===== Dataset rows

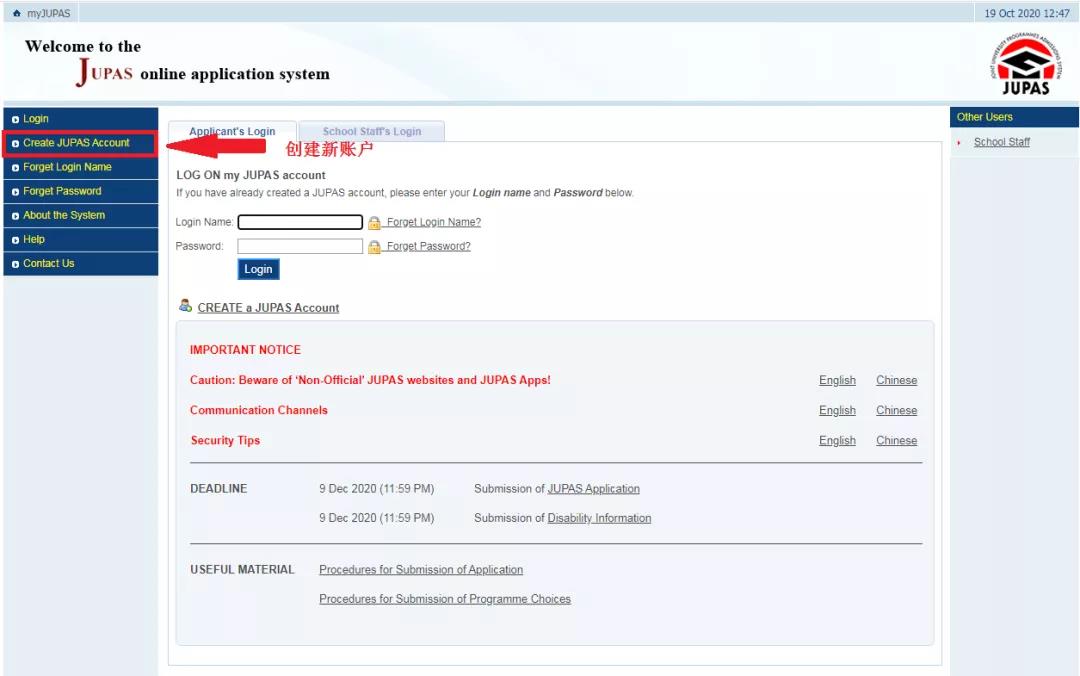The width and height of the screenshot is (1080, 676).
Task: Focus the Login Name input field
Action: (x=300, y=222)
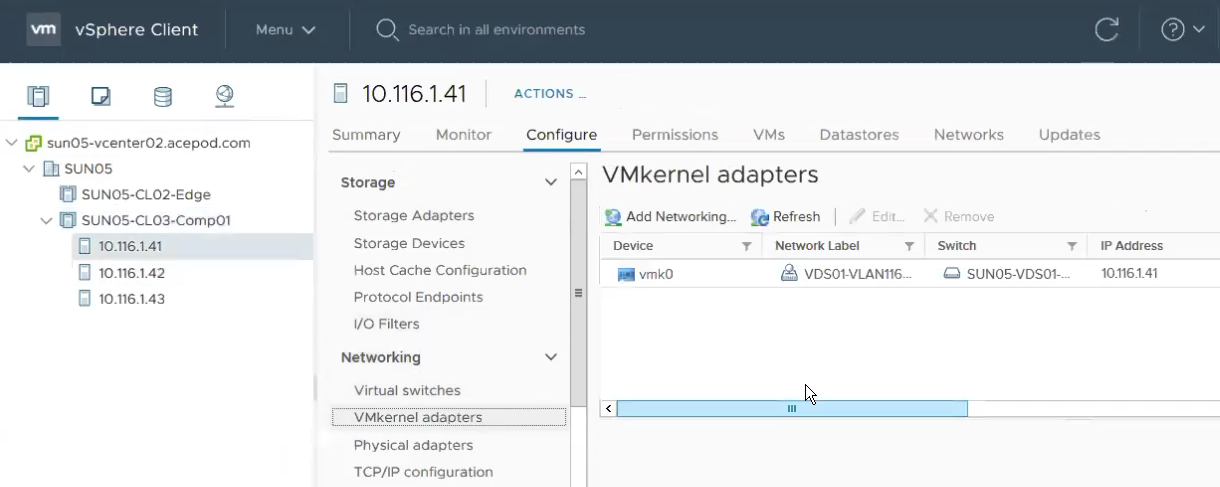This screenshot has width=1220, height=487.
Task: Filter the Network Label column
Action: pos(909,246)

==========

What you will do ::
Write out the records above again, switching each "screenshot" to "image" and leaving everything else unchanged. Omit the pictures.

Output of the exercise ::
The width and height of the image is (1080, 676).
Task: Focus the Login Name input field
Action: (x=300, y=222)
This image has width=1220, height=487.
Task: Filter the Network Label column
Action: pos(909,246)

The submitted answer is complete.